>> START LISTED RECORDS

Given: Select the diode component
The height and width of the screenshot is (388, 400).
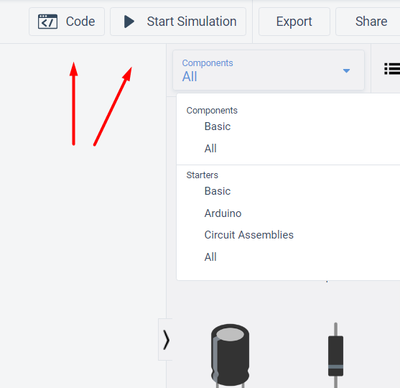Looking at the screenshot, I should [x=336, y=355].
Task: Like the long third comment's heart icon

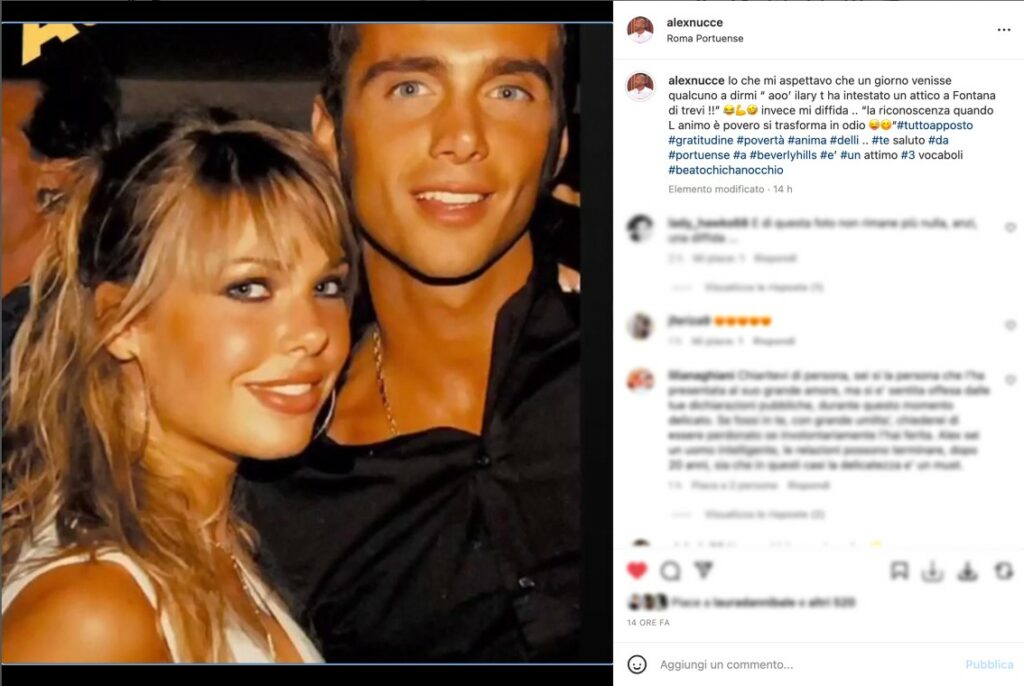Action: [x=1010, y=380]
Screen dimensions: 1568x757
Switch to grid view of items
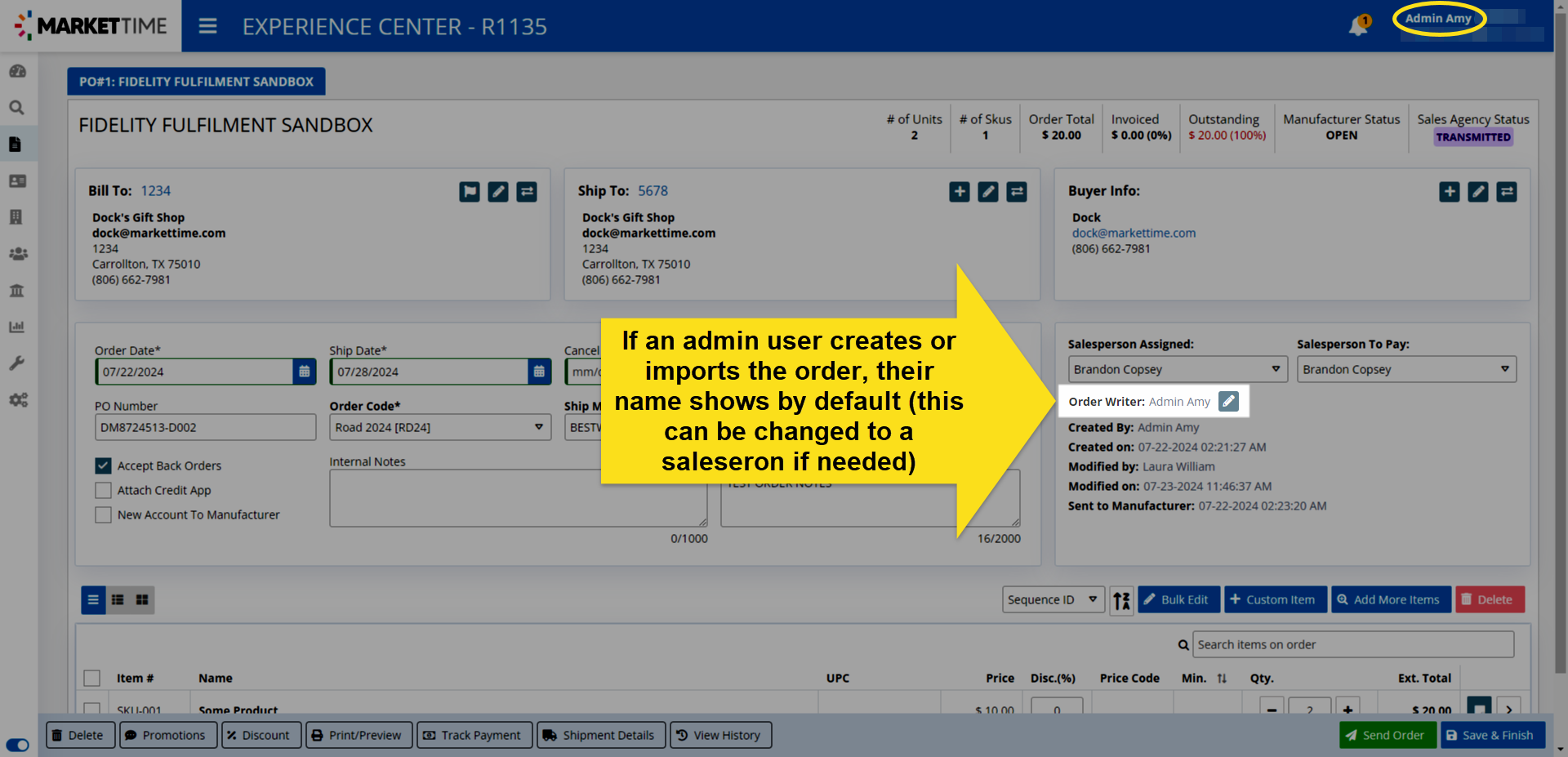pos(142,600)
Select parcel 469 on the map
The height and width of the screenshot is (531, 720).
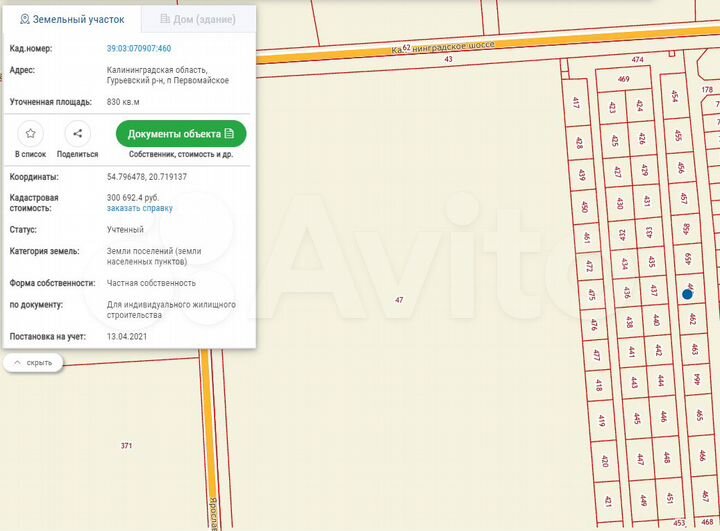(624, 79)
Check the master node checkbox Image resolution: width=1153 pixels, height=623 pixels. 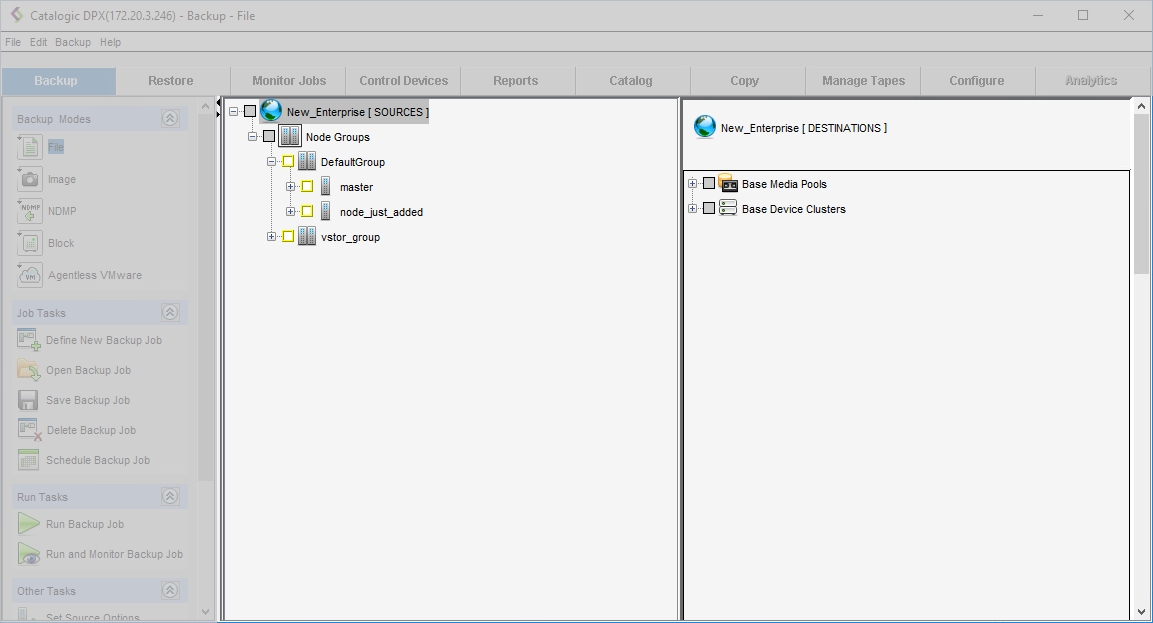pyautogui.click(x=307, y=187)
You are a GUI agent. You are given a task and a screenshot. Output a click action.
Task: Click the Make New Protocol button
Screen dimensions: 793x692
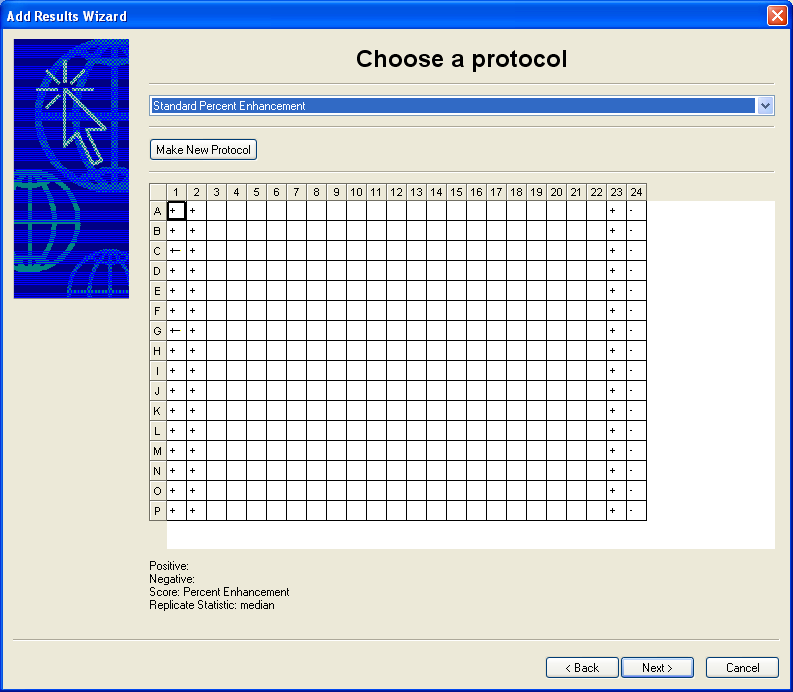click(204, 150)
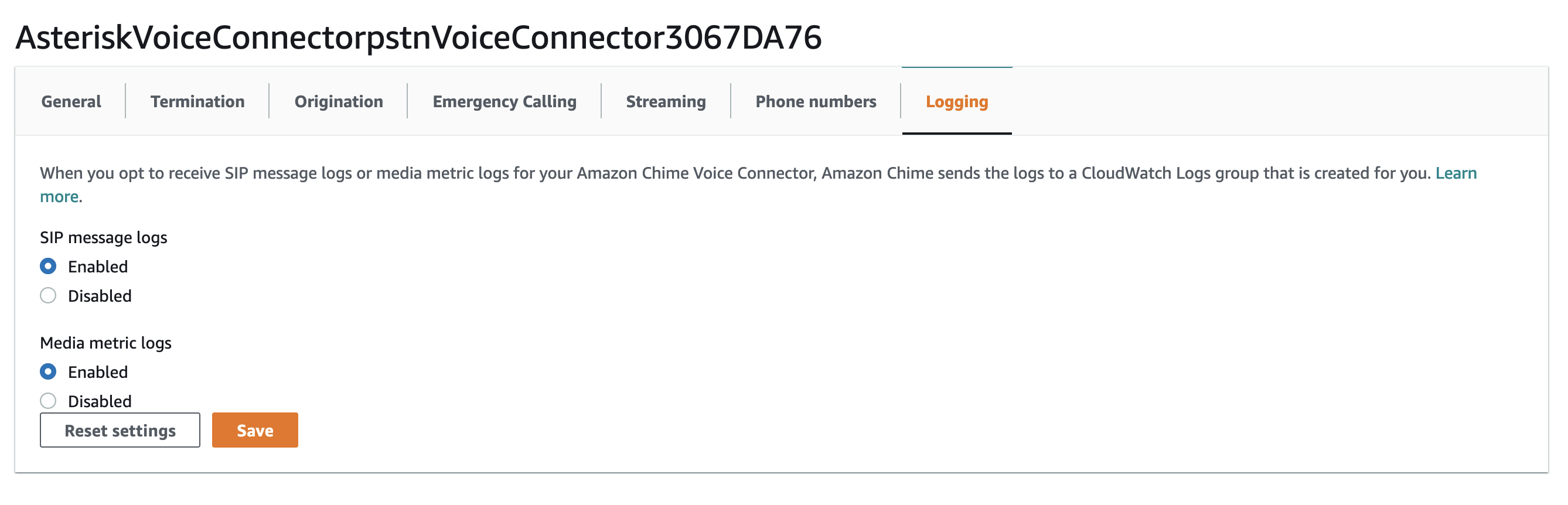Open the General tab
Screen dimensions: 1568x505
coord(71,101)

>> END LISTED RECORDS
>> START LISTED RECORDS

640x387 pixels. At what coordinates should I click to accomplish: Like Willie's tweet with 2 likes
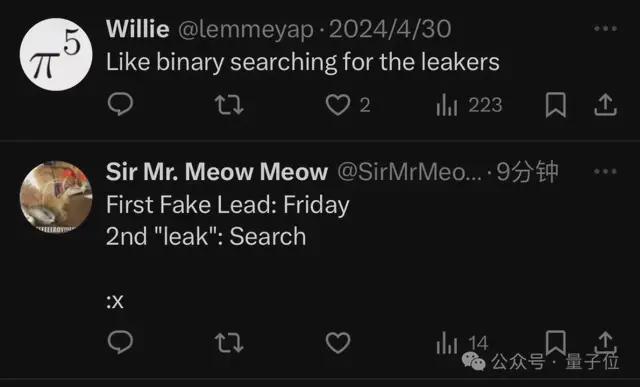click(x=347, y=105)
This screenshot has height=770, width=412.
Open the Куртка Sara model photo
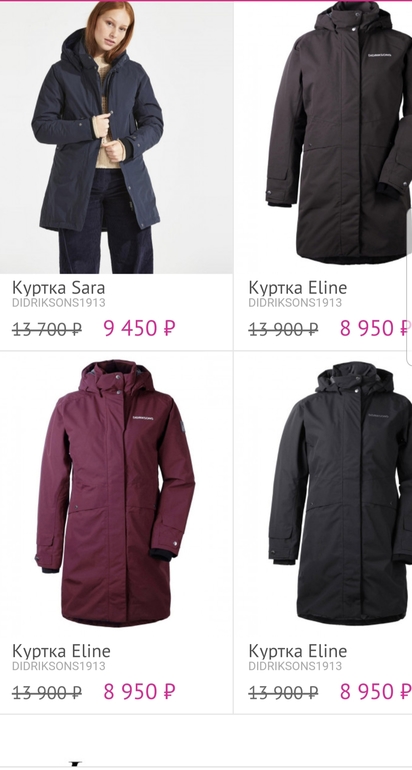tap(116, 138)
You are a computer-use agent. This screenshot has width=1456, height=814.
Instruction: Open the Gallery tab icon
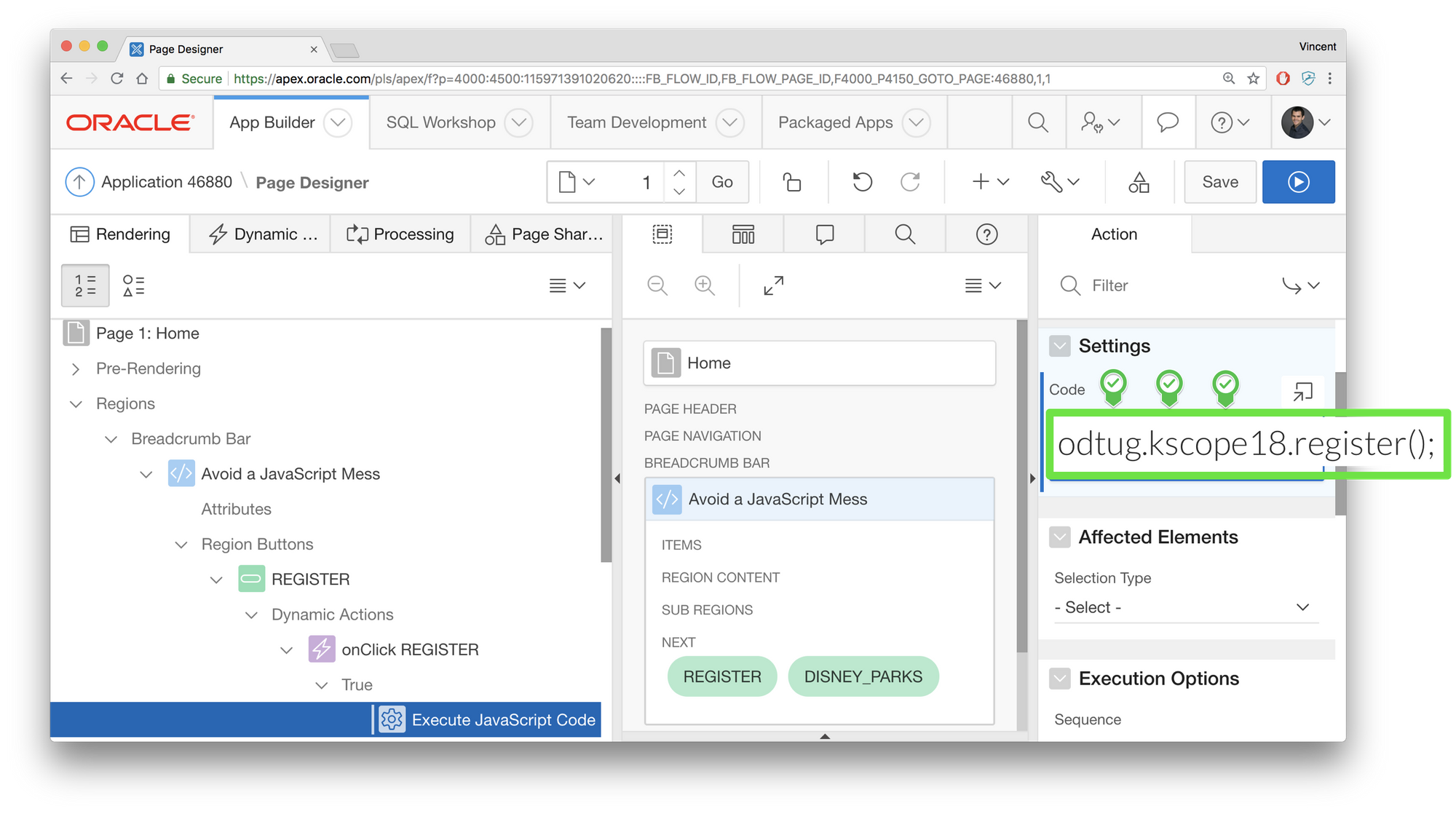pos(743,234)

>> END LISTED RECORDS

— GIVEN TASK —
Duplicate the lines verbatim, starting at the line that contains "You are a GUI" and ending after the line that contains "coord(71,101)". Leave the pictures out.

— TASK ANSWER —
You are a GUI agent. You are given a task and a screenshot. Output a click action.
Task: Click the Make New Protocol button
Screen dimensions: 793x692
click(204, 150)
Open the General tab
Screen dimensions: 1568x505
coord(71,101)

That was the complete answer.